(Your instructions): Below this sentence is a listing; return exactly its lines from the one with "eProShopping (610, 1491)" to the one with "Tips & Tricks (338, 75)", both kept, and nothing more.

(Records for processing):
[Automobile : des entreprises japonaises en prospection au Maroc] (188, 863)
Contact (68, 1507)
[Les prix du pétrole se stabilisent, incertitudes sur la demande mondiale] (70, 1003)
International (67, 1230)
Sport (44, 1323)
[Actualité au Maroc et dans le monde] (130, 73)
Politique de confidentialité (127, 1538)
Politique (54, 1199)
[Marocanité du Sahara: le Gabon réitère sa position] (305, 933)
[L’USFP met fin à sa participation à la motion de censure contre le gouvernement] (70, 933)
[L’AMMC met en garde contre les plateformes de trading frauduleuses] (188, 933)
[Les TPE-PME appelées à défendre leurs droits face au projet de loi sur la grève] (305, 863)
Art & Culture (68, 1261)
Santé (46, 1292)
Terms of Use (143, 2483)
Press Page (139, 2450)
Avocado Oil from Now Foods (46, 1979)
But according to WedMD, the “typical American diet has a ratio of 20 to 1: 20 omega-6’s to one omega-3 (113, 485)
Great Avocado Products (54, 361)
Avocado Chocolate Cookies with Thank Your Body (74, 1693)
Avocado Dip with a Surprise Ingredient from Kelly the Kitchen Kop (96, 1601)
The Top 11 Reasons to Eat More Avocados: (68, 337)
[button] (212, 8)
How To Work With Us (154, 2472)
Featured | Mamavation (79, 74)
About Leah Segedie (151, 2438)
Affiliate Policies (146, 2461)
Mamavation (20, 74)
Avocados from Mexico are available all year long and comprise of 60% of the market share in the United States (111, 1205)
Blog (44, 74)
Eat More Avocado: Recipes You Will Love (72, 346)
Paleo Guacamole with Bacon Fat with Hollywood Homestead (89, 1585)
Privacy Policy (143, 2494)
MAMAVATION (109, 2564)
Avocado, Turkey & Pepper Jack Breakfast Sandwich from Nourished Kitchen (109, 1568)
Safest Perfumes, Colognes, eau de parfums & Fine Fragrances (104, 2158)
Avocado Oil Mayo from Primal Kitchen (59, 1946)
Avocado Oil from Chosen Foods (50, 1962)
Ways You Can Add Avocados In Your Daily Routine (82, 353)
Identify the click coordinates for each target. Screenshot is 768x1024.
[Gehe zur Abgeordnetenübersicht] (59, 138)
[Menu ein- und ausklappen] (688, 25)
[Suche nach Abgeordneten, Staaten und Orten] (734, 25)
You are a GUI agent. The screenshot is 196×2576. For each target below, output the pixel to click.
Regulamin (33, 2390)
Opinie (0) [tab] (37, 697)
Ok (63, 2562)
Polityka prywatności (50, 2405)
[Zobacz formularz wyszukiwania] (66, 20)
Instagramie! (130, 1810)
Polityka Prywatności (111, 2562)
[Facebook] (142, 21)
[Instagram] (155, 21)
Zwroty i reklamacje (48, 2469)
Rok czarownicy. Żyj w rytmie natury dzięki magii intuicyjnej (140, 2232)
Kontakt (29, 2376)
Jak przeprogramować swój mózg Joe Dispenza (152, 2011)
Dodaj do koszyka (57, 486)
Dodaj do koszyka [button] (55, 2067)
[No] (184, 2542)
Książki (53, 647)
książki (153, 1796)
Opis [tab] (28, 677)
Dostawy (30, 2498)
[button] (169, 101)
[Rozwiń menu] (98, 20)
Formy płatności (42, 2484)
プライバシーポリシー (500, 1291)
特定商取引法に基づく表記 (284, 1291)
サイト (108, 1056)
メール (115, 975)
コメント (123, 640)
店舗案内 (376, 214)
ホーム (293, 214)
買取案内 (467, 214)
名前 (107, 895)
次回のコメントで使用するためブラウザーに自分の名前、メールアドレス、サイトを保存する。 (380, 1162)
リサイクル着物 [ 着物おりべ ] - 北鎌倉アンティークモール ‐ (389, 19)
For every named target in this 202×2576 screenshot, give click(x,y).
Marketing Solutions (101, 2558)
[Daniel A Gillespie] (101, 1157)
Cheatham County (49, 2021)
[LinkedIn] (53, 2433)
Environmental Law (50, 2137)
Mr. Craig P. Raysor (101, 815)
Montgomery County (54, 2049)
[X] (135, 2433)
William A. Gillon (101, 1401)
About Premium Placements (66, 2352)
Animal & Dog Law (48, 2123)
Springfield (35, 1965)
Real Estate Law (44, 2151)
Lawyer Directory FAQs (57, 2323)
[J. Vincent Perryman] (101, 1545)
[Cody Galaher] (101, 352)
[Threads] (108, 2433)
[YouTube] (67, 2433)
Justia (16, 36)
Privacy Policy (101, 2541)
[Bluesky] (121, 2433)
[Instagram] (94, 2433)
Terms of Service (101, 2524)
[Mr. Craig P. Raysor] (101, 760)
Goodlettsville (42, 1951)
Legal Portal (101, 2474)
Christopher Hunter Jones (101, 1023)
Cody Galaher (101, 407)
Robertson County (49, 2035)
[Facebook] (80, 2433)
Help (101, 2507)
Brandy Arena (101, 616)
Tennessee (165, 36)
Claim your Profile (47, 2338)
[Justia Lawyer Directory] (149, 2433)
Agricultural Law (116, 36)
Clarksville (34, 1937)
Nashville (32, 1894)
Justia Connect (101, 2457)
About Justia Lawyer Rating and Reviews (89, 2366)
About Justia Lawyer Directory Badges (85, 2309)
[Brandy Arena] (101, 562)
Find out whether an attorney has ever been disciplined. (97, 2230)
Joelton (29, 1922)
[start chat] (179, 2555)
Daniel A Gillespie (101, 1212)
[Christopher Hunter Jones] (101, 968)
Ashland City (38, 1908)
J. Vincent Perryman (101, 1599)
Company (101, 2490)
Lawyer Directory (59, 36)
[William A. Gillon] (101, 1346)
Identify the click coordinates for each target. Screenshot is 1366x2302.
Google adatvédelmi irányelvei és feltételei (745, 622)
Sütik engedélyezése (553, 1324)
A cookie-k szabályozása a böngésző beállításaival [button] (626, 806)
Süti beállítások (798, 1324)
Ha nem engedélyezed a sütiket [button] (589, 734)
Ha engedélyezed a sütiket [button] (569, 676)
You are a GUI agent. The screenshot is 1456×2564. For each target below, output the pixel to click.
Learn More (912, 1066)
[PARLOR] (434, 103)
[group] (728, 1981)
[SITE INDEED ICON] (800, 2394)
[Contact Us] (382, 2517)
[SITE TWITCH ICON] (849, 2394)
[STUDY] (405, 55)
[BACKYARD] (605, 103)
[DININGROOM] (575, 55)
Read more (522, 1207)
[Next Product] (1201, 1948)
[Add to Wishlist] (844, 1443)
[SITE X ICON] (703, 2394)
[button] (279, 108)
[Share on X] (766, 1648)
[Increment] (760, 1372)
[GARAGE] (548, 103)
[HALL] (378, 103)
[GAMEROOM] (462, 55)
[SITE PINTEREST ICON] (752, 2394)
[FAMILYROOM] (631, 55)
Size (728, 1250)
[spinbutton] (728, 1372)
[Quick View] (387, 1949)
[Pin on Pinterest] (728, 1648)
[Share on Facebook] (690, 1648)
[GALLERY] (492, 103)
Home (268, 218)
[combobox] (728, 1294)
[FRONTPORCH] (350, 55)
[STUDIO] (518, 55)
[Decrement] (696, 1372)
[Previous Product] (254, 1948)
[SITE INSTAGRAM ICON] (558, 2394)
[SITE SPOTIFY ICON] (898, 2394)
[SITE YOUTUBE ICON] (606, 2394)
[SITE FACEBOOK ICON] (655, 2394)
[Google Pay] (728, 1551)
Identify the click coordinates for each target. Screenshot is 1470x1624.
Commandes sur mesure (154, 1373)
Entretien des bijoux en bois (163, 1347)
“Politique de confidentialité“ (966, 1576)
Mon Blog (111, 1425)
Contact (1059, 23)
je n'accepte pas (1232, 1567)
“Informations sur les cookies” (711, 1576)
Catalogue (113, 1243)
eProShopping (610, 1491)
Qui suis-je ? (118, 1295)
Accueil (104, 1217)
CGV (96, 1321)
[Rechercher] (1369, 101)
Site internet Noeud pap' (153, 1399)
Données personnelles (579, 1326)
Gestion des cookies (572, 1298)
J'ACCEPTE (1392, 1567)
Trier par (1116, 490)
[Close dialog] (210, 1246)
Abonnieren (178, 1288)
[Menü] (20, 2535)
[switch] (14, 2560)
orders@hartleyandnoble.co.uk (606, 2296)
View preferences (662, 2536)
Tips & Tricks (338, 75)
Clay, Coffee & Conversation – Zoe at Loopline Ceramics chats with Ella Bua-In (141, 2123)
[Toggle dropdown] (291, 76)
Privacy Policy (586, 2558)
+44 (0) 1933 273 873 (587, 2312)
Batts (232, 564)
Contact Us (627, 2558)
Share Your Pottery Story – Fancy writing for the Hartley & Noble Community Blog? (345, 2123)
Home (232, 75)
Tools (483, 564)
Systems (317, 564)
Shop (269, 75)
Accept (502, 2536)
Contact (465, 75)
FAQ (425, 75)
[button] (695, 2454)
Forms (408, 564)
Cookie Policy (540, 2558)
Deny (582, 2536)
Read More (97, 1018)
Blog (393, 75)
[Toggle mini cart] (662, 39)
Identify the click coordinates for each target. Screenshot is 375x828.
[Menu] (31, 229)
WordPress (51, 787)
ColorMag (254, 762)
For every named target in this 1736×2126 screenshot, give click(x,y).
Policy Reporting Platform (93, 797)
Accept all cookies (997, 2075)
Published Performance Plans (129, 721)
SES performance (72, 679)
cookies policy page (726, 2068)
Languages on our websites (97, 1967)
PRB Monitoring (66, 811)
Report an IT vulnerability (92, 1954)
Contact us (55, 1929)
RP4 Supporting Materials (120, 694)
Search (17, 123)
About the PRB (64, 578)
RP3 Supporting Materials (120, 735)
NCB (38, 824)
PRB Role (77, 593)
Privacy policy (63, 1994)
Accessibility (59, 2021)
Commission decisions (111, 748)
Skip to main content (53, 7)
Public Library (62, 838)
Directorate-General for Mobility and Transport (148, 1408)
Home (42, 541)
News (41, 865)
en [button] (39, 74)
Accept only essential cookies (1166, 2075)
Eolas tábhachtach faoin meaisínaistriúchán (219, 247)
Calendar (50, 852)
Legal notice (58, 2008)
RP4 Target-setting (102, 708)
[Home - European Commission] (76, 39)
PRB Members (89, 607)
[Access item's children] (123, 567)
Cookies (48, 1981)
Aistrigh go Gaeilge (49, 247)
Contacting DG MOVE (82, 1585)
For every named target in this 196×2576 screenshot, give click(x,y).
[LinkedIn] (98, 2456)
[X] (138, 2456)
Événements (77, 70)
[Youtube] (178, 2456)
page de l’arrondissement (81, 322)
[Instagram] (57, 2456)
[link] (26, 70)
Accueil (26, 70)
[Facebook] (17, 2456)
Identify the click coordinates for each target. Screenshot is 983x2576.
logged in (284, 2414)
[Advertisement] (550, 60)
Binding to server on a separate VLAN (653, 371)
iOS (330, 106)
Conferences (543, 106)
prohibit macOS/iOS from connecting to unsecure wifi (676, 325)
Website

(Written reply):
eProShopping (610, 1491)
Qui suis-je ? (118, 1295)
Accueil (104, 1217)
CGV (96, 1321)
[Rechercher] (1369, 101)
Site internet Noeud pap' (153, 1399)
Données personnelles (579, 1326)
Gestion des cookies (572, 1298)
J'ACCEPTE (1392, 1567)
Trier par (1116, 490)
[Close dialog] (210, 1246)
Abonnieren (178, 1288)
[Menü] (20, 2535)
[switch] (14, 2560)
orders@hartleyandnoble.co.uk (606, 2296)
View preferences (662, 2536)
Tips & Tricks (338, 75)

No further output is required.